Flipping the Tubercle for Knee Cartilage Repair Increases Risk of Arthrofibrosis

Color rendering of a human knee joint on black background

Tibial tuberosity osteotomy (TTO) is a common surgery for patellar instability and/or patellofemoral chondrosis. In most cases of anteromedialization TTO (the currently favored technique) patellar and trochlear lesions are easily accessible and the distal cortical hinge of the tubercle can be left intact. Such procedures can be abbreviated TTO-HI.

When patients have multiple defects in several compartments, though, the hinge of the tubercle is frequently detached (TTO-HD) and the tubercle fragment is flipped proximally. This fully exposes the knee joint and the articular surface of the patella, but Hoffa’s fat pad is more likely to dry out in room air than during TTO-HI.

Gergo Merkely, MD, of the Cartilage Repair Center in the Division of Sports Medicine at Brigham and Women’s Hospital, and colleagues wondered whether the extensive trauma and greater traction on the patella tendon might induce an inflammatory response that increases the risk of postoperative stiffness. In Cartilage, they report evidence that, indeed, TTO-HD is an independent risk factor for postoperative arthrofibrosis.

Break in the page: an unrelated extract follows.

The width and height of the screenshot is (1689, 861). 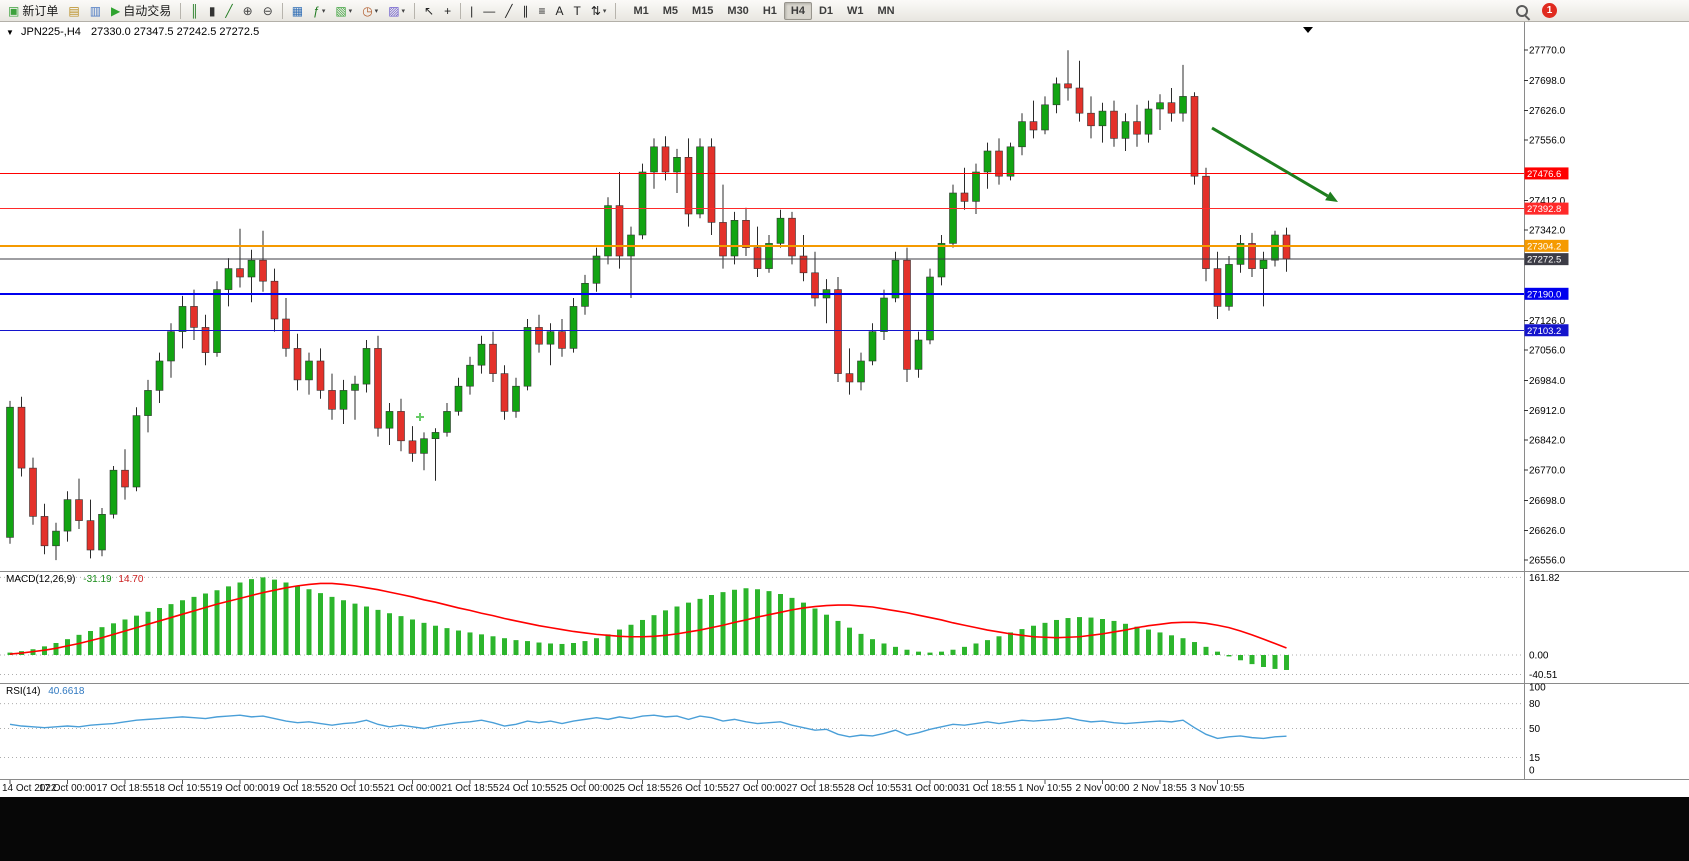 What do you see at coordinates (1546, 174) in the screenshot?
I see `price-level-tag` at bounding box center [1546, 174].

The research team reviewed data on 127 patients who had anteromedialization TTO performed between January 2007 and May 2017 by a single surgeon. All had a concomitant cartilage repair procedure, either osteochondral allograft transplantation or autologous chondrocyte implantation, and had at least two years of follow-up.

95 of the patients (59%) underwent TTO-HD, and 66 underwent TTO-HI (details of each procedure are given in the article). Postoperative rehabilitation for the two procedures was similar. The mean age at the time of surgery was 33, and the mean follow-up period was 4.6 years.


In the TTO-HD group, significantly larger cartilage defects were repaired (mean 8.8 cm2 vs. 4.9 cm2 with TTO-HI; P<0.05), and the mean number of defects was greater (2 vs. 1.5; P<0.05).

The comparison of postoperative outcomes was:

  • Need for subsequent surgery—60% of the TTO-HD group vs. 34% of the TTO-HI group (P<0.05)
  • Arthrofibrosis as the reason for subsequent surgery (knee flexion <75° and/or lack of extension ≥15° in patients who underwent surgery because of knee stiffness)—31% vs. 6% (P<0.05)
  • Chondroplasty, loose body removal, meniscus surgery or graft failure as reasons for subsequent surgery—No significant differences between groups

On multivariant analysis that controlled for the number and size of defects, the TTO-HD group was almost seven times more likely to develop postoperative arthrofibrosis than the TTO-HI group (OR, 6.5; 95% CI, 1.7–24.2; P<0.05).

Advice for Surgeons

In patients with symptomatic cartilage lesions, the process of early osteoarthritis has already begun. Early osteoarthritis is itself a risk factor for arthrofibrosis after injury or surgery, so patients who undergo cartilage repair procedures, especially those with large lesions, are already at risk to develop postoperative adhesions.

Certain cases require wide visualization and access, and therefore, the use of TTO-HD is recommended. Yet treating surgeons should be aware of the associated risk of postoperative arthrofibrosis and reintervention. TTO-HD should be used only judiciously, and patients should be carefully monitored postoperatively for signs of reduced range of motion.